The disadvantage is worse than the damage. The NPC can't hit, is easily tripped or shoved, etc. If the bard did it, they just run away from the fight spamming vicious mockery from a safe distance. It's a go-to boring tactic.
 

Voadam

Legend
Also this is not just a heavy armor issue. The spell explicitly applies to medium metal armor as well so chain shirts for the stealthy ones and scale mail for the AC maximizing ones. Armored barbarians, non-heavy armor clerics, valor bards, rangers, and all mountain dwarves out of the PH.

"Choose a manufactured metal object, such as a metal weapon or a suit of heavy or medium metal armor, that you can see within range."
 

Reynard

Legend
Supporter
Also this is not just a heavy armor issue. The spell explicitly applies to medium metal armor as well so chain shirts for the stealthy ones and scale mail for the AC maximizing ones. Armored barbarians, non-heavy armor clerics, valor bards, rangers, and all mountain dwarves out of the PH.

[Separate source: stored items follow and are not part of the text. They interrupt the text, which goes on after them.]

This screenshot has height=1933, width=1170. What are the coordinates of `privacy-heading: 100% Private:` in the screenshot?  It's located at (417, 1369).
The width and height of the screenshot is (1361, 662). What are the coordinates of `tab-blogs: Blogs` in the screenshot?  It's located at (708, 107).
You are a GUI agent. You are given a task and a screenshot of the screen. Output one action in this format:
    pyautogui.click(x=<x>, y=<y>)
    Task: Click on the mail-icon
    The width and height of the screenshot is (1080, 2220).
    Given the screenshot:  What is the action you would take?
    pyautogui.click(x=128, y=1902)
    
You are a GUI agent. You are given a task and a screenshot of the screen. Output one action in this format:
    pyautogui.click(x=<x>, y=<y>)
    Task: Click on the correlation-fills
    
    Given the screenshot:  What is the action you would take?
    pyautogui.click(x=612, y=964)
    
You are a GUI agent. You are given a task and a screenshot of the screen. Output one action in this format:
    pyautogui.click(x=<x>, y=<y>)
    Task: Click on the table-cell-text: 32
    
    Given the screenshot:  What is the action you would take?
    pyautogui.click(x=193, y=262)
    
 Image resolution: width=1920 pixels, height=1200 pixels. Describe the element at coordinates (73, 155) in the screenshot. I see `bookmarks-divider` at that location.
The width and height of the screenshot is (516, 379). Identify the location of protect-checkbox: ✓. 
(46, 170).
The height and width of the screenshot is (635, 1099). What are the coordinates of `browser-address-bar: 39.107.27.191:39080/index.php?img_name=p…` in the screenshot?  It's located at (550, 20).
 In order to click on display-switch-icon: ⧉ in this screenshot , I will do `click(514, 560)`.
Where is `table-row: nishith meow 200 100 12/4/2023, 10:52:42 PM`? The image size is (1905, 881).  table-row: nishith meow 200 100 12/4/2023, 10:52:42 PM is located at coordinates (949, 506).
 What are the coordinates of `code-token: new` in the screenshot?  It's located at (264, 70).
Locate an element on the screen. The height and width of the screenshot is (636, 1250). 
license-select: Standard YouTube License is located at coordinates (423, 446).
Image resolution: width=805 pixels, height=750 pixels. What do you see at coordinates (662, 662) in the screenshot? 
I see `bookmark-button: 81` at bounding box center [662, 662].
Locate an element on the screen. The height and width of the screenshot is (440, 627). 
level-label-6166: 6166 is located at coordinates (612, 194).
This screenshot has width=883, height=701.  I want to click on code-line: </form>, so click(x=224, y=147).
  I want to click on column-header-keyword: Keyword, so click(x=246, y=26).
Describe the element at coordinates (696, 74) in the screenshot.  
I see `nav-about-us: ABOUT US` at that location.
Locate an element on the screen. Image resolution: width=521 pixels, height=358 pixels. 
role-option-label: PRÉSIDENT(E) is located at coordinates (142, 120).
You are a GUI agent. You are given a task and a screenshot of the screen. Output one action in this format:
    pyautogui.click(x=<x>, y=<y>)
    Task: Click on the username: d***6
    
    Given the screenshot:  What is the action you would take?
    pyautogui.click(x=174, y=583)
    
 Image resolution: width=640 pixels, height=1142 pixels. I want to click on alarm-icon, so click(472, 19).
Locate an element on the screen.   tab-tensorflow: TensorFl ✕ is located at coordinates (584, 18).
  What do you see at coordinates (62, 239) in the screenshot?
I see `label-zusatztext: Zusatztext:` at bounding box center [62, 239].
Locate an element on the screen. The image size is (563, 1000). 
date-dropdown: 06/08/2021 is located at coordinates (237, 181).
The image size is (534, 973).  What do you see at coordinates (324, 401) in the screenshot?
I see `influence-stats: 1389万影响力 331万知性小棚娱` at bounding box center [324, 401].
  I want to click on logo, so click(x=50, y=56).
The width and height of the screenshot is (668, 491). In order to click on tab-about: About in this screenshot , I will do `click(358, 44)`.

"Choose a manufactured metal object, such as a metal weapon or a suit of heavy or medium metal armor, that you can see within range."
What's weird to me is that objects being worn or carried almost always allow for a save by the owner. Shatter, as an example.
 

CleverNickName

Limit Break Dancing (He/They)
Also this is not just a heavy armor issue. The spell explicitly applies to medium metal armor as well so chain shirts for the stealthy ones and scale mail for the AC maximizing ones. Armored barbarians, non-heavy armor clerics, valor bards, rangers, and all mountain dwarves out of the PH.

"Choose a manufactured metal object, such as a metal weapon or a suit of heavy or medium metal armor, that you can see within range."
Yes, exactly. From the wording of the spell, it's pretty clear that the developers intended this spell to specifically target armor-wearing opponents. Targeting an opponent's armor or weapon isn't an exploit or a bug, it's the Rule-As-Intended.
 


Similar to my experience. A lot of opponents are human or one of the "main" races so enemies with metal armor are common.

The disadvantage is worse than the damage. The NPC can't hit, is easily tripped or shoved, etc. If the bard did it, they just run away from the fight spamming vicious mockery from a safe distance. It's a go-to boring tactic.
yeah... not just human but PC races are more or less the bulk of what I throw (yeah you get a dragon or a medusa or a eldritch horror here or there but you get humans elves orcs and kobolds a lot more)
 

Reynard

Legend
Supporter
On the subject of fairness: does it become "unfair" if a PC has this spell and the GM does not use humanoid enemies or others that would be relatively easy to target with it (goblinoids that wear bone armor or whatever).
 

iserith

Magic Wordsmith
On the subject of fairness: does it become "unfair" if a PC has this spell and the GM does not use humanoid enemies or others that would be relatively easy to target with it (goblinoids that wear bone armor or whatever).
No, but I would find it weird for someone to continuously prepare spells that have been shown to have no use in a given campaign.